Shadow inventory is thought to be the pending supply of distressed homes, which can create uncertainty in U.S. housing markets. CoreLogic reports that by its math the nation's shadow inventory tumbled 15% year-over-year in April to a four-month supply. Since peaking in January 2010 at 2.1 million units, the shadow inventory has fallen by 28 percent to 1.5 million units.
The trend and the size of these shadow supply numbers must be greeted with some trepidation by Wall Street hedge funds. They found it easy to raise over $6 billion for plans to buy and rent foreclosures. But these money managers may have difficulty spending it as the supply of troubled properties shrinks.
The Calculated Risk blog pointed out that there are numerous measures of shadow inventory. Some estimates are larger — and more soothing to hedge funds — than CoreLogic's data. CoreLogic counts seriously delinquent properties; properties in the bureaucratic foreclosure process (notices of default); and properties that are already owned by lenders. But CoreLogic adds a twist to their estimate by trying to eliminate distressed homes already listed for sale or already sold in the short sale process. Obviously, those properties have already come out of the shadows into the light of day.
Many people, myself included, appreciate CoreLogic's approach. It separates "better visible" from "invisible" supply than other estimates. It also avoids making the idiotic assumption that anything that looks distressed — such as 30-day delinquencies — inevitably will become visible foreclosure supply at some future date.
But even if one adds up everything that crawls and breathes in the distressed mortgage space, one cannot but notice that these shadow supply estimates are a moving target – a downwardly mobile target actually. This might mean that the foreclosure-happy hedge funds may be coming a little late to a party that already has been well-tilled successfully by smaller investors.
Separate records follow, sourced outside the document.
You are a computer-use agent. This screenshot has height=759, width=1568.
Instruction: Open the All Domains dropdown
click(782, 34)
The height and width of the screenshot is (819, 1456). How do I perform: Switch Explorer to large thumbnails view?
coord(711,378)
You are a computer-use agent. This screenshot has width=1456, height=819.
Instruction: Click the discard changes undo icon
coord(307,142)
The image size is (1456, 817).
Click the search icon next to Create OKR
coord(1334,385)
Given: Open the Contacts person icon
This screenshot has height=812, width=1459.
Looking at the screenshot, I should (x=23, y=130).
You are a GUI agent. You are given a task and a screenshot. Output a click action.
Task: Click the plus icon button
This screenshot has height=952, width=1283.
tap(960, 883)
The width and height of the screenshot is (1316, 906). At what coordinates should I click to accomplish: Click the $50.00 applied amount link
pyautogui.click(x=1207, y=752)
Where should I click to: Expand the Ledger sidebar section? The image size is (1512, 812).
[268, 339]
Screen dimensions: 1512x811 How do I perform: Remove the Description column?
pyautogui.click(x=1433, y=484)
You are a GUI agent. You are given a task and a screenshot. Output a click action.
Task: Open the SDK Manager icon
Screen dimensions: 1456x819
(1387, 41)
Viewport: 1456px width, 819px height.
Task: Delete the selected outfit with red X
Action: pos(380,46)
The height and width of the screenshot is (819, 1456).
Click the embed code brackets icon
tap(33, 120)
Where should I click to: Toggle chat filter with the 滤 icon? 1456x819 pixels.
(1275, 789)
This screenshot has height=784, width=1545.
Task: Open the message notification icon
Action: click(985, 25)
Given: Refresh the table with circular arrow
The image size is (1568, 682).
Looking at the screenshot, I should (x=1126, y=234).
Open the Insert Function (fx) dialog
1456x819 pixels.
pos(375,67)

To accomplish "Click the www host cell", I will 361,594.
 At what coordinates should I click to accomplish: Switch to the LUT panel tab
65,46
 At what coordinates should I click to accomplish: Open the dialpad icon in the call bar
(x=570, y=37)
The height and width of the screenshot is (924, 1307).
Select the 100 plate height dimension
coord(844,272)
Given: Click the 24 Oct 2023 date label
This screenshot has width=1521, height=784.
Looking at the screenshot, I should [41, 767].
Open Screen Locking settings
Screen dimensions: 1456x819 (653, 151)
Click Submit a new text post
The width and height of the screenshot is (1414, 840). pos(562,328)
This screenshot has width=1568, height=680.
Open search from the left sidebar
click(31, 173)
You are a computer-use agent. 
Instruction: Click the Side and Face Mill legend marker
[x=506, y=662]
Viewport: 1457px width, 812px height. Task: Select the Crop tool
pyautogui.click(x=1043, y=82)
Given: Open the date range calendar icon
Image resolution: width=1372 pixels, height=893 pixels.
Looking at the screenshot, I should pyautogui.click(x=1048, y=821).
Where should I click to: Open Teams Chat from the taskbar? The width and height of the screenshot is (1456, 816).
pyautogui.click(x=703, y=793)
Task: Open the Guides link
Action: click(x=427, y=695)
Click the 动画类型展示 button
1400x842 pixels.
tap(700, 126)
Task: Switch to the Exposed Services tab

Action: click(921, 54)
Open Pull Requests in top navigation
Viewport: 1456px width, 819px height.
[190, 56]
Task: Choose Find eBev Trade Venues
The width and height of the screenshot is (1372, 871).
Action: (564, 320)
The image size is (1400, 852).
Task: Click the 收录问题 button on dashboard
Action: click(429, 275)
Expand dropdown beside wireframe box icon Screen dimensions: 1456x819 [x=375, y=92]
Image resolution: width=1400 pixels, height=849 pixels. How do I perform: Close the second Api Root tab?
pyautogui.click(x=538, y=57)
Take California as an example. If you add up all the housing distress data for California by the Mortgage Bankers Association (MBA), such as 30-day, 60-day, and 90-day delinquencies, and homes in foreclosure, you get 542,252 properties. Furthermore, if you make an adjustment to reflect that not all mortgages are captured by the MBA you end up with 637,944 distressed properties, a big and some might say bogus shadow supply number.
Still, this number is down 43% from its peak of 1.12 million homes. Father time apparently may not be able to help much with the "under-accumulating" problems mentioned above.
Shrinking supply is good news for all but hedge funds, who have other challenegs to profiting from foreclsoures.
Gaining access to bulk sales from government mortgage handlers or banks may be stymied by political oposition from Realtors, for whom distressed sales are a life blood.
Furthermore, home prices are recovering in distressed geographies like Phoenix. That makes bulk sales less necessary.
Why auction off bulk to Wall Street for a discount, when you can take advantage of the auctioning process for the masses?
The $6 billion that hedge funds want to be on foreclosures smacks like a questionable business model, at best. And at its worst, it's a potentially unproductive market distortion.